DNA by design? Officially the teaching packs are frowned on
Chemistry teacher at Liverpool's Blue Coat School, Nick Cowan, says the packs promoting intelligent design are useful in debating Darwinist evolution.
Education officials insist intelligent design is not recognised as science.
It argues that evolution cannot explain everything so the Universe must have had an intelligent creator.
The packs were sent out to 5,000 secondary schools by a group of academics and clerics known as Truth in Science.
The Department for Education and Skills said they were inappropriate and not supportive of the science curriculum.
Reacting to Mr Cowan's letter, a DfES spokesman said: "Neither creationism nor intelligent design are taught as a subject in schools, and are not specified in the science curriculum.

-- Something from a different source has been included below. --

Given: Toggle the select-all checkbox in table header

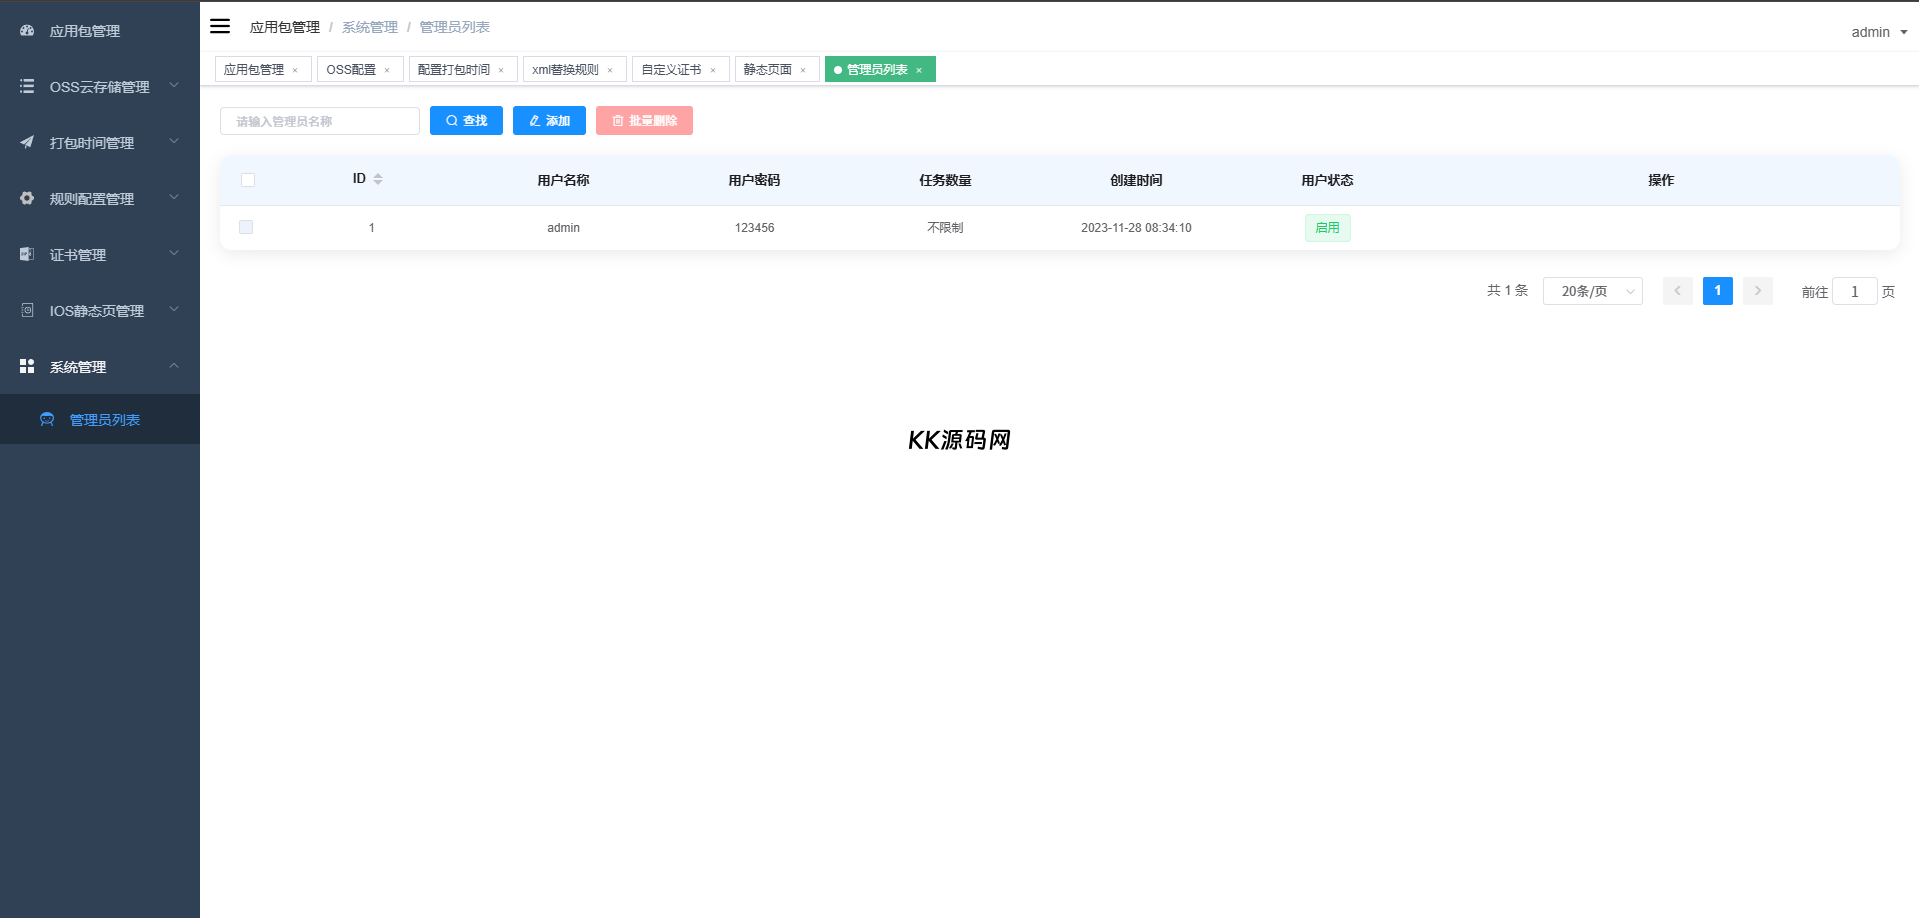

"The National Curriculum for science clearly sets down that pupils should be taught that the fossil record is evidence for evolution, and how variation and selection may lead to evolution or extinction."
The call from Mr Cowan - former head of the school's chemistry department - comes as the Guardian reported that the Truth in Science materials were being used in 59 schools.
Mr Cowan says they are "very scholarly" and could be extremely useful in helping children understand the importance of scientific debate
He told the BBC: "Darwin has for many people become a sacred cow.
"There's a sense that if you criticise Darwin you must be some kind of religious nut case.
"We might as well have said Einstein shouldn't have said what he did because it criticised Newton."
He argues that science only moves forward by reviewing and reworking previous theories and that these materials foster an understanding of this.
He also points out that the Truth in Science materials, which he describes as outstanding, do not mention creationism or even God.
He says the GCSE syllabus requires children to appreciate how science works and understand the nature of scientific controversy.
"The government wants children to be exposed to scientific debate at the age of 14 or 15.
"All the Truth in Science stuff does is put forward stuff that says here's a controversy.
"This is exactly the kind of thing that young people should be exposed to," Mr Cowan added.
The chairman of the parliamentary science and technology committee, Phil Willis, said using the packs in science classes "elevated creationism" to the same level of debate as Darwinism and that there was no justification for that.
He added: "There's little enough time with the school curriculum to deal with real science like climate change, energy and the weather.
"This is quite frankly a distraction that science teachers can well do without."
Dr Evan Harris, honorary associate of the National Secular Society and Liberal Democrat science spokesman, said it was worrying that some schools were giving "this nonsense" any credence.
Many leading scientists argue that ideas about intelligent design should not be allowed in school because they are simply not scientific.
Back in April, the Royal Society warned against allowing creationism in school saying that pupils must understand that science backs Darwin's theory of evolution.
The society's statement said: "Young people are poorly served by deliberate attempts to withhold, distort or misrepresent scientific knowledge and understanding in order to promote particular religious beliefs."
Recently, the British Humanist Association asked Mr Johnson for greater clarity on the teaching of creationism in schools.